Acte I : Un élégant appartement façon galerie

« Faisons de nos vies une œuvre d'art !», telle est la philosophie de la propriétaire de l'appartement que je m'apprête à vous faire découvrir. A l'instar des illustres Marcel Duchamp et Michel Foucault, elle s'est créé une esthétique de l'existence en s'entourant d'objets et d’œuvres d'art. Ce lieu est autant sublimé que la personne qui l'a révélé. Dévoilons sans plus attendre cet écrin hors du commun qui bouscule les codes.




Dans cet appartement, la maîtresse de maison vit au milieu d’œuvres d'art, d'éléments de décoration éclectiques, de meubles design. Elle a fait de son habitation un « appartement-galerie » privé dont chaque objet révèle un style, un souvenir, une humeur, une envie. 


Une entrée façon "White cube"

L'entrée toute en longueur me charme instantanément et me surprend à la fois. Le parti-pris décoratif se décline sur une gamme de neutralité : murs, plafonds blancs et parquets chêne qui se retrouveront dans l'essentiel de l'appartement. Les murs immaculés nous renvoient d'emblée au concept muséologique du « white cube », espace d'exposition  par excellence, conçu pour sublimer les œuvres d'art exposées en y supprimant tout contexte parasite. 



Cette entrée est une véritable mise en scène des collections hétéroclites de mon hôte : sculptures en terre, dessins, peintures, étoffes rares, lithographies ou encore verreries. L'espace est pensé comme une véritable galerie avec spots orientables, vitrines, niches intégrées et cimaises qui couvrent tous les murs. Le couloir très large permet le recul nécessaire pour apprécier les toiles.
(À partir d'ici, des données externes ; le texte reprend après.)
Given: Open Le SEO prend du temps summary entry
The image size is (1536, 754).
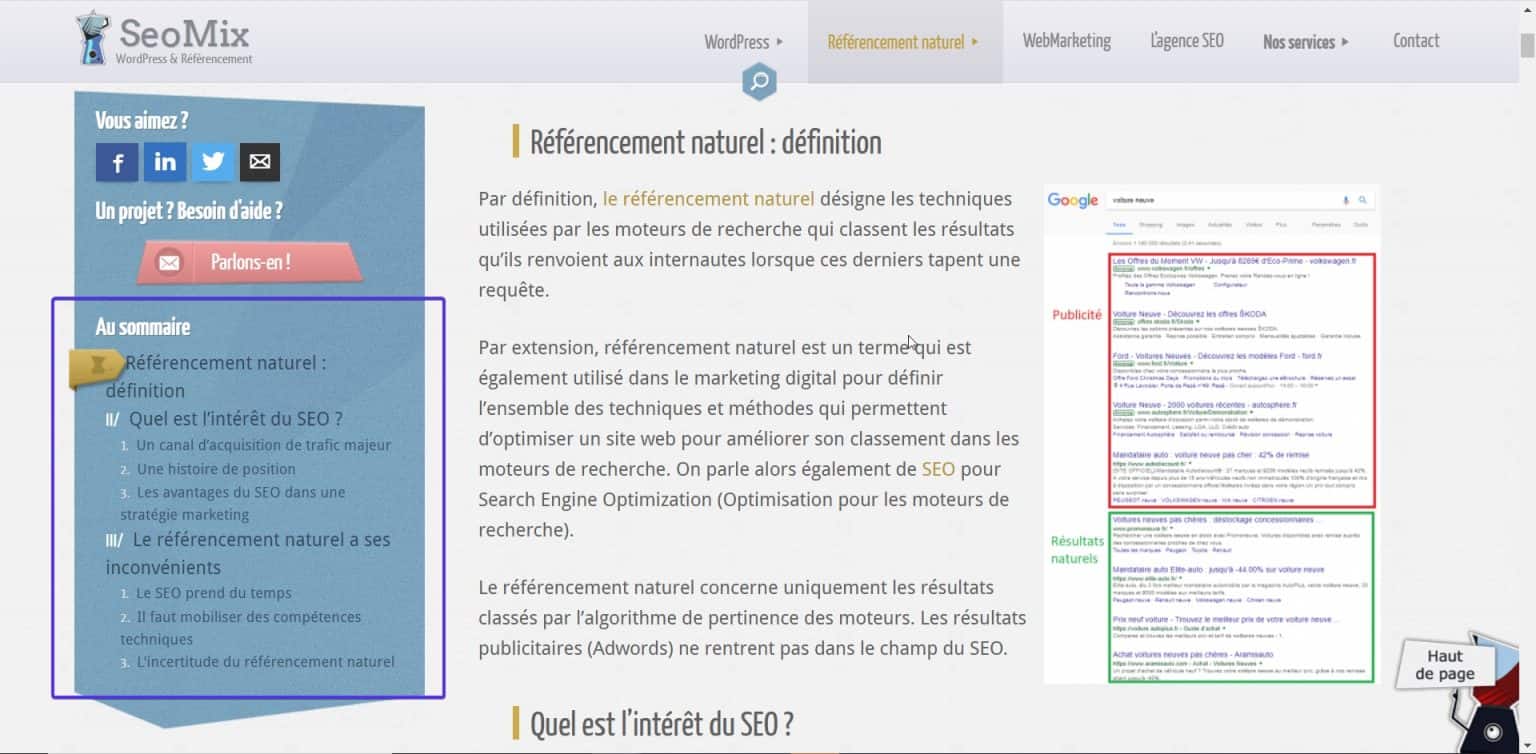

La scénographie imaginée mêle avec subtilité le côté cube blanc très contemporain et une volonté plus classique, presque XIXème, d'exposer les œuvres par superposition, accumulation, ce qui donne à l'ensemble une dimension singulière mais très réussie à l'espace d'accueil.



Je suis inévitablement obligée de m'attarder sur chaque mise en scène... Dans les niches, je découvre ici, un vase Gallé, là, une pierre de rêve chinoise propice à la méditation et d'autres objets rapportés de voyage. 



Cet agencement renvoie instantanément à un siège chinois ou à un grand panneau d'étoffe ancienne tissée qui vient apporter chaleur et douceur au blanc du mur qui le reçoit, tout comme le tapis pakistanais au sol. Ces touches de couleur existent comme des notes de musique qui font de cette entrée une véritable symphonie. On a l'impression que chaque objet ou tableau qui compose les murs cartographie les voyages accomplis, voyages touristiques ou spirituels.



 Un silencieux dialogue opère entre les objets et les œuvres. Sur une console par exemple, des statues en terre répondent à des boules de sulfure qui apostrophent elles-mêmes des esquisses ou toiles d'artistes locaux. 




Mais le « décor » qui m'interpelle le plus dans cet écrin monochrome, c'est une composition épurée constituée d'un tableau hypnotique de David Girin, d'une pantalonnière et de deux bougeoirs délicats en verre. Outre la symétrie et l'élégance de cet ensemble, le portrait de la jeune fille me séduit. On dirait une toile tout droit sortie du mouvement préraphaélite. On y retrouve par exemple l'atmosphère douce et lumineuse de la délicate toile de John Singer Sargent intitulée  « Carnation, Lily, Lily, Rose », de l'esprit des portraits de Dante Gabriel Rosseti ou de J.W. Waterhouse du même courant. 


Une vaste pièce à vivre inondée de lumière

Dans le reste de l'appartement, chaque pièce a son univers, selon sa forme et sa superficie. Derrière la cloison de l'entrée s'ouvre un très grand espace salon-salle à manger qui compose la pièce à vivre où il fait justement bon vivre et recevoir. De grandes ouvertures laissent entrer la lumière et offrent une vue panoramique exceptionnelle sur la ville. 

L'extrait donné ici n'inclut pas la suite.